You need to specify and manage the results – the outcome – , because that is about the only way you know whether the team is succeeding.
Alright, so how to measure the results?
I’ll use the Operational Excellence here (a method towards sustainable improvement of key performance metrics for any type of organization), which tells us to use both leading, lagging and forward looking indicators.
So let’s dive in.
Lagging indicators tell you how you did
Lagging indicators show the result of actions you took. Examples include
- number of issues resolved
- customer satisfaction
- average (call center) call handling time
- gross margin
- new customers
- car accidents
Lagging indicators are a measure of the past. They tell you how you did and what happened.
In a way, it also tells you how you did as a manager so far.
Lagging indicators strangely tend to get the most attention from superiors and shareholders because they demonstrate tangible results. That’s why they are often used in reports.
But: if you only use lagging indicators, it’s like driving a car by using the rear mirror only: you only see where you came from.
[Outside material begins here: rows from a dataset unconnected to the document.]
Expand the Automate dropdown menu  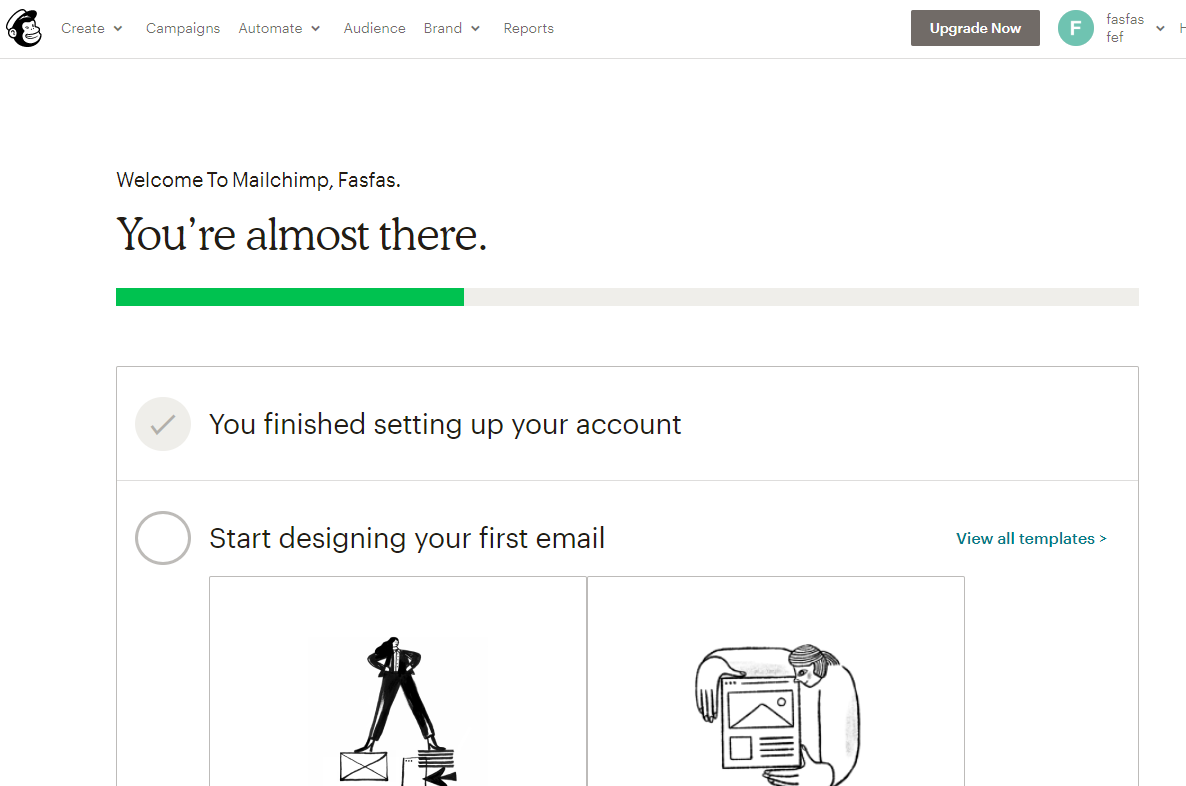pyautogui.click(x=279, y=28)
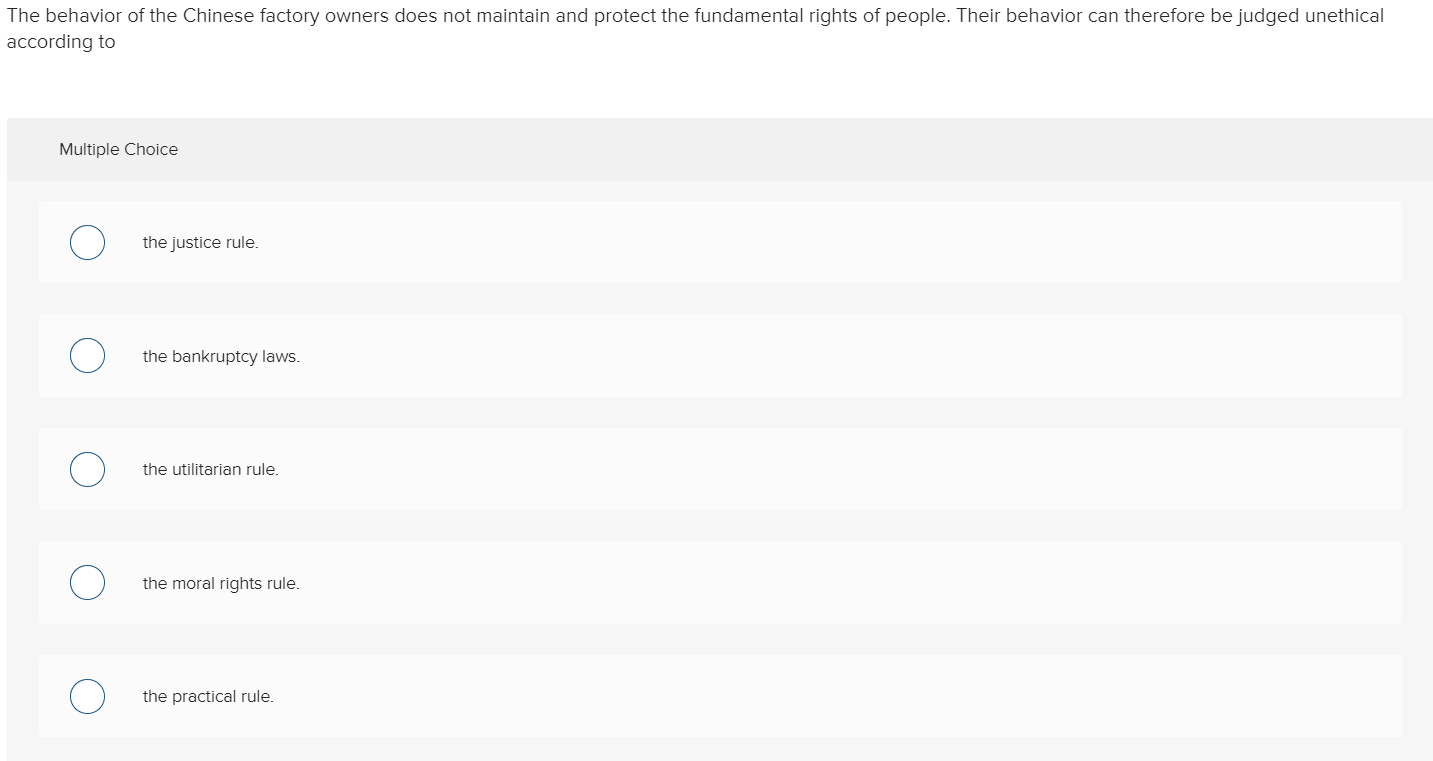Select the radio button for "the utilitarian rule"

[87, 469]
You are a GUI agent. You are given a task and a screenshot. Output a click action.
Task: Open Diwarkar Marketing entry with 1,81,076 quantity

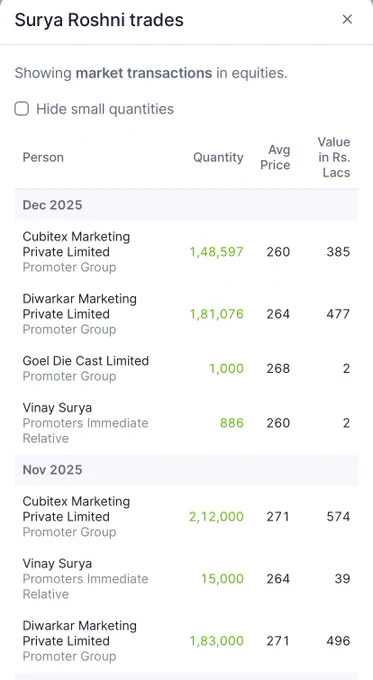(186, 314)
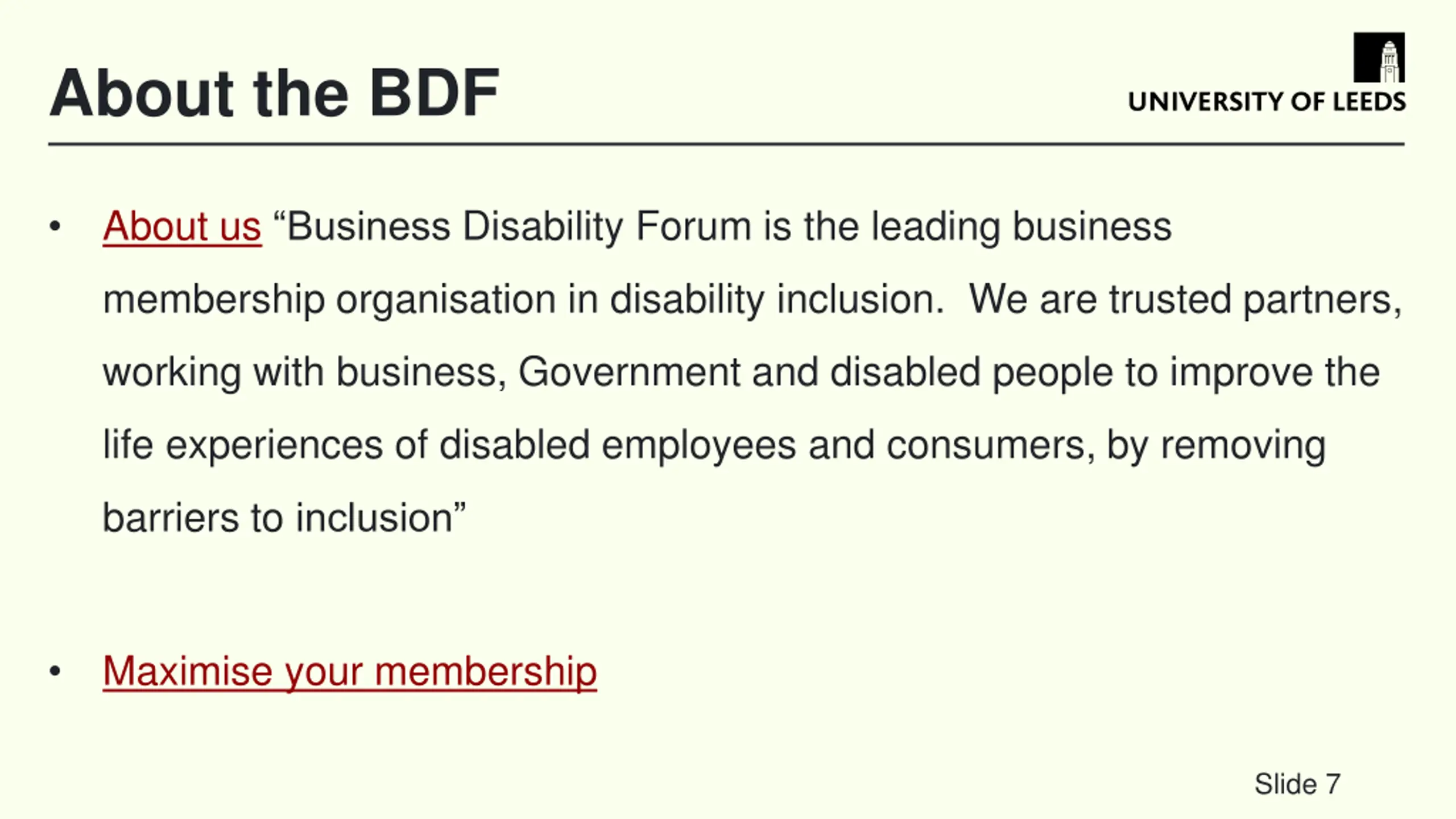Viewport: 1456px width, 819px height.
Task: Select the Slide 7 page number
Action: point(1297,784)
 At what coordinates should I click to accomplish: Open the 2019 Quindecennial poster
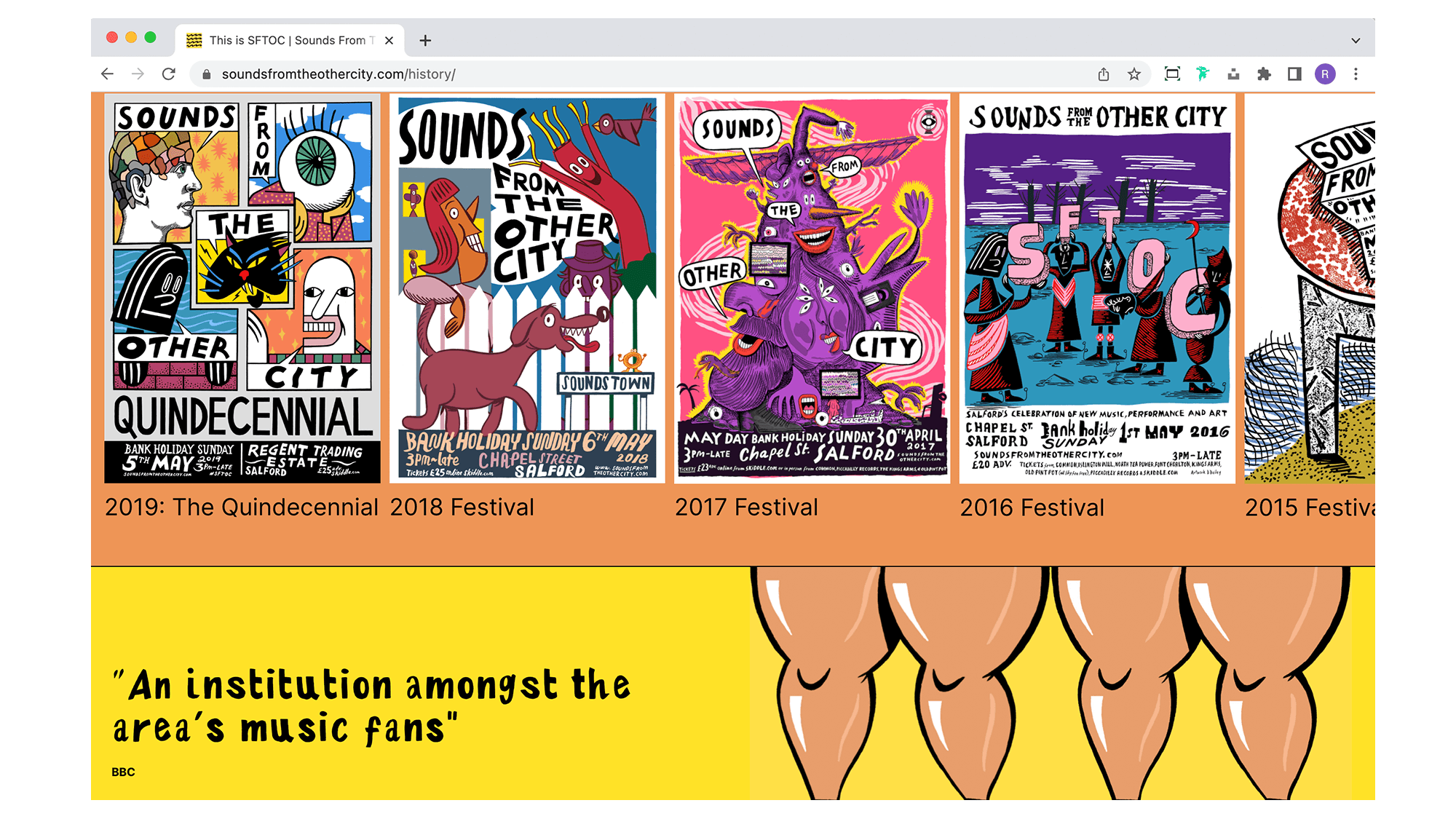[242, 288]
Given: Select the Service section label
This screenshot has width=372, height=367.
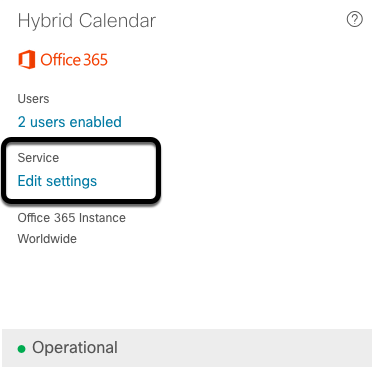Looking at the screenshot, I should [38, 158].
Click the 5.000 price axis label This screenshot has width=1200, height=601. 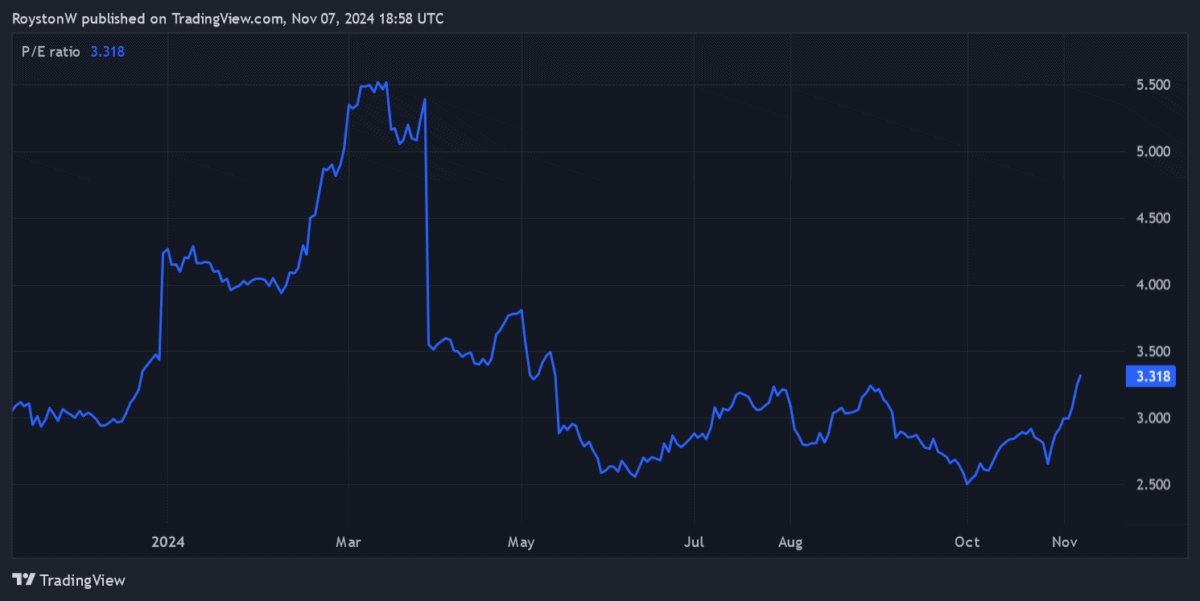(x=1154, y=152)
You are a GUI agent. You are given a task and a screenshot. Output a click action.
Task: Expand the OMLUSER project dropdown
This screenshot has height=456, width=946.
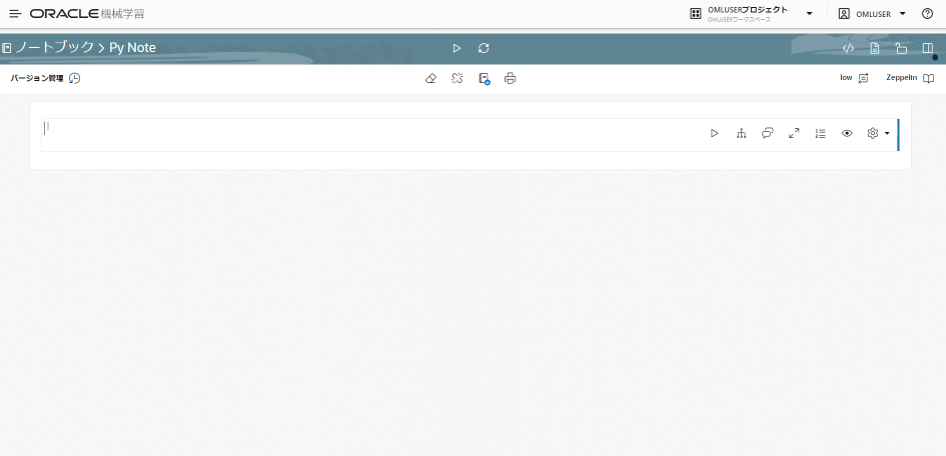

You’re driving blind.
So, you also need to measure the actions that affect the lagging metrics.
To do so, you need to look into future.
You need leading indicators.
Leading indicators tell you how you are doing
Leading indicators are actions that can be tracked during a process.
They tell you that you are driving at 100 miles per hour and if you keep doing so, you will be a hundred miles from here in an hour’s time.
Leading indicators can include:
- The number of calls a (sales) person made per week
- The number of calls that turned into opportunities
- Offer hit rate
- Number of proposals sent
- Training attendance
- Material availability
- Starting and finishing on time
- Reduced work in progress
- Number of root cause analyses done
- Completeness of support ticket information
Leading indicators can be more difficult to track if there isn’t a proper system set up to monitor the team’s patterns and behaviours.
But, if measured properly, leading indicators will pinpoint issues in a process, but also to assess coaching and guidance tactics and whether or not they are effective.
In any case, leading indicators are the ones which you can see in the upstream. Let’s say that you are a IT project manager in a software company. You will definitely be interested in what the sales department is doing so that you can allocate the right people to the right projects at the right time. In this case, your leading indicator could be number of new sales / contracts / deals.
Similarly, your lagging indicator (of, for example, ongoing and about-to-be-completed projects) is a leading indicator to customer support.
However, you still need a third metric and that is called forward looking indicator.
Forward looking indicators show what’s out there in the future
There are things that affect the leading indicators, too. They include
- Government legislation
- Company policies
These are the general guidelines based on which leading activities will be arranged.
Combining all indicators
All of the different indicators provide different and important value to an organization.
Lagging indicators are useful for systematic analysis and to understand the bigger picture of a function or a process. But with them you’re can really only analyze behaviors and results that have already taken place, and can’t be changed.
On the other hand, also monitor and analyze leading indicators on a day-to-day basis. This gives you the opportunity to adjust behavior and goals on the go, and not only after a cycle has ended.
Make the metrics visual
How do you know how you are doing? How do you know how anyone is doing? How to communicate both?
Make it visual. Record the metrics and share them openly so that everyone knows where the team is.
Only by doing so can you start having fair and constructive conversations about how to continually improve.